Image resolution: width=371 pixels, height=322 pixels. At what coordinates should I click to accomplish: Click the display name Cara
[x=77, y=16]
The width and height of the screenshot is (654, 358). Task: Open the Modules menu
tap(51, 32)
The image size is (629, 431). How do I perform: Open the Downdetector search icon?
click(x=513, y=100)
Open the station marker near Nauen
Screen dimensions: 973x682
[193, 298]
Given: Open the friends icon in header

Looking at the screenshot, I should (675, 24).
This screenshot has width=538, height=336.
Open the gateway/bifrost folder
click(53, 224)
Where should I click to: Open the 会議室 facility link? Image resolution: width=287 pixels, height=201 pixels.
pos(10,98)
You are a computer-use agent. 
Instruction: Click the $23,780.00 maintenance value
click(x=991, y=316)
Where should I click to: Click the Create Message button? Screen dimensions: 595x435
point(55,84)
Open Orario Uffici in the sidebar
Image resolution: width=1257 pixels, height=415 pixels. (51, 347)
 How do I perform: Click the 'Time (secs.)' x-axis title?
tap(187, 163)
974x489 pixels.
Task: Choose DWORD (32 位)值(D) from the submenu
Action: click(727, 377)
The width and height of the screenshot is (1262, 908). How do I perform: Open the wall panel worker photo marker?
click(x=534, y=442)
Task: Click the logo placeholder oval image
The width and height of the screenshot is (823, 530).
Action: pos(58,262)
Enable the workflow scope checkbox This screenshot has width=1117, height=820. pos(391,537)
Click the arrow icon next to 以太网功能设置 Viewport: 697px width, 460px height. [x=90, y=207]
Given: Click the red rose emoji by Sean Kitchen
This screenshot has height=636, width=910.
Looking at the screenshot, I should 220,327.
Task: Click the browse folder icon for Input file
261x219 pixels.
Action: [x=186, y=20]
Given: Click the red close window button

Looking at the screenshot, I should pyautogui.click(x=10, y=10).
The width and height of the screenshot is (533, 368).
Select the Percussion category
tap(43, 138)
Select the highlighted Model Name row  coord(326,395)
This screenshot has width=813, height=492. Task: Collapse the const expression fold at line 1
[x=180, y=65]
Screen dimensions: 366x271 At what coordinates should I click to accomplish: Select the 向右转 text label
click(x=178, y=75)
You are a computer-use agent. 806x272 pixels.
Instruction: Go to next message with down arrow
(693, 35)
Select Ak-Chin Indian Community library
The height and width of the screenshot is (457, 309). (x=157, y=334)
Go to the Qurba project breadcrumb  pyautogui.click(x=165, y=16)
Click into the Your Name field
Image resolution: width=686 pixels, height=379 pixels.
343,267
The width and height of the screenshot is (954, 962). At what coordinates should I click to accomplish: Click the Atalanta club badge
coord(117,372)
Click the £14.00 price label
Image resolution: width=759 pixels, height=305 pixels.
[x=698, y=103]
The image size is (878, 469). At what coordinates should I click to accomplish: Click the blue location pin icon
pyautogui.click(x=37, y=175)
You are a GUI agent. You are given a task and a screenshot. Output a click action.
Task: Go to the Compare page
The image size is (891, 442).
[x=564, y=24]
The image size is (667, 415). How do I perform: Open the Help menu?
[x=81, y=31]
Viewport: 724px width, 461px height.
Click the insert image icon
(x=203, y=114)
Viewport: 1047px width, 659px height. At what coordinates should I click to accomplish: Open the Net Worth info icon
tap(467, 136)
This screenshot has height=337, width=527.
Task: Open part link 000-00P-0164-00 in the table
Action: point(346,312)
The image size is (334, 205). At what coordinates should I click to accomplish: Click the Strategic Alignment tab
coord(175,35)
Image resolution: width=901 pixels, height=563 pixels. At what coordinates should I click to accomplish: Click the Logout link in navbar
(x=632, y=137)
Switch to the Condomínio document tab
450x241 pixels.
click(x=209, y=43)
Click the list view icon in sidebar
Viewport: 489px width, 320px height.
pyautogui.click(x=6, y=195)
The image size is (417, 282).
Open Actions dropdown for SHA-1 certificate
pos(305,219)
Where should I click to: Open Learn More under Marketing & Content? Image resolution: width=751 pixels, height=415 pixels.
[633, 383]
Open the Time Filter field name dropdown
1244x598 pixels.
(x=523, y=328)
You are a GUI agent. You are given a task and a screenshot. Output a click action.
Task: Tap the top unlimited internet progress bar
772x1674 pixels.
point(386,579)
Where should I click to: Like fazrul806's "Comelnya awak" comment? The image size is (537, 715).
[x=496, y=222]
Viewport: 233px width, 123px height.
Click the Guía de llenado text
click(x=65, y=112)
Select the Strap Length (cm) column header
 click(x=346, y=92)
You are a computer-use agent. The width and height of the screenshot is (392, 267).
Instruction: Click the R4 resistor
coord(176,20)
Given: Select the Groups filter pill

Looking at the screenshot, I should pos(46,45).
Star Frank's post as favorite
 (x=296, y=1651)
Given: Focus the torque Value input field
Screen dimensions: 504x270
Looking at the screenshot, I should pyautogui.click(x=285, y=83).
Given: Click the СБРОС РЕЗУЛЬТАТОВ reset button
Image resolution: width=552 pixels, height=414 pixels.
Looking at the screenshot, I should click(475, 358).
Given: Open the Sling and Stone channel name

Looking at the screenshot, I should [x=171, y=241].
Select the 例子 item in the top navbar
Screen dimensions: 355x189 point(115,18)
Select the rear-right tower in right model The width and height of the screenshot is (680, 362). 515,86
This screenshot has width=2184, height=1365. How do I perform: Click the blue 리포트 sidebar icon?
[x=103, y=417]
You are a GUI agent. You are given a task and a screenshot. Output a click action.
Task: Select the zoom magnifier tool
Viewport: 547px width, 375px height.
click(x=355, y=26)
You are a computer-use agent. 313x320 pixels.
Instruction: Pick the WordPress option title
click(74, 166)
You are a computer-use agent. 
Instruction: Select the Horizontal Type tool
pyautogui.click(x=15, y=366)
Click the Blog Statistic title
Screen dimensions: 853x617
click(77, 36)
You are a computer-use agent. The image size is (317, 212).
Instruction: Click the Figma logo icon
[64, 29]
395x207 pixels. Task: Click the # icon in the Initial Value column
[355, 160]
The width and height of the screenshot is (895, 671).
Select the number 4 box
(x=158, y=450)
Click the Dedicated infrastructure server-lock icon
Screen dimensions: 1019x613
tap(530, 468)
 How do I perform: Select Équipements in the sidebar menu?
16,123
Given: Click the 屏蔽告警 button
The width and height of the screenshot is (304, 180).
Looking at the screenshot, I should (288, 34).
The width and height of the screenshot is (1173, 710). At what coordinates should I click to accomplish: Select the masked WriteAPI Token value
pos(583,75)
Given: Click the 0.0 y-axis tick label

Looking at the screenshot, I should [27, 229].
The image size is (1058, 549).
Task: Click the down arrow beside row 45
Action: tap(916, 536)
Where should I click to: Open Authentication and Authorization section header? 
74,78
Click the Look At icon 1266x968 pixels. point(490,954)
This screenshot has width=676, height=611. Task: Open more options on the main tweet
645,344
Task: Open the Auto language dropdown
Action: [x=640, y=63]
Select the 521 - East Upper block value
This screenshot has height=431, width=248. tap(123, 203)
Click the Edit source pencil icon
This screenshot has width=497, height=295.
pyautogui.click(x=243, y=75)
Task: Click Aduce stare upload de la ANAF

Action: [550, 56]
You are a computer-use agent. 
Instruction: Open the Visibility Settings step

* _WORK TO BE COMPLETED_: Each line in which the string "computer" is found must be copied from the data.

* _RESPONSE_:
You are a computer-use agent. 
You are a computer-use agent. 806x272 pixels.
You are a computer-use agent. The width and height of the screenshot is (392, 267).
You are a computer-use agent. 313x320 pixels.
You are a computer-use agent. 
You are a computer-use agent. The image size is (317, 212).
You are a computer-use agent. 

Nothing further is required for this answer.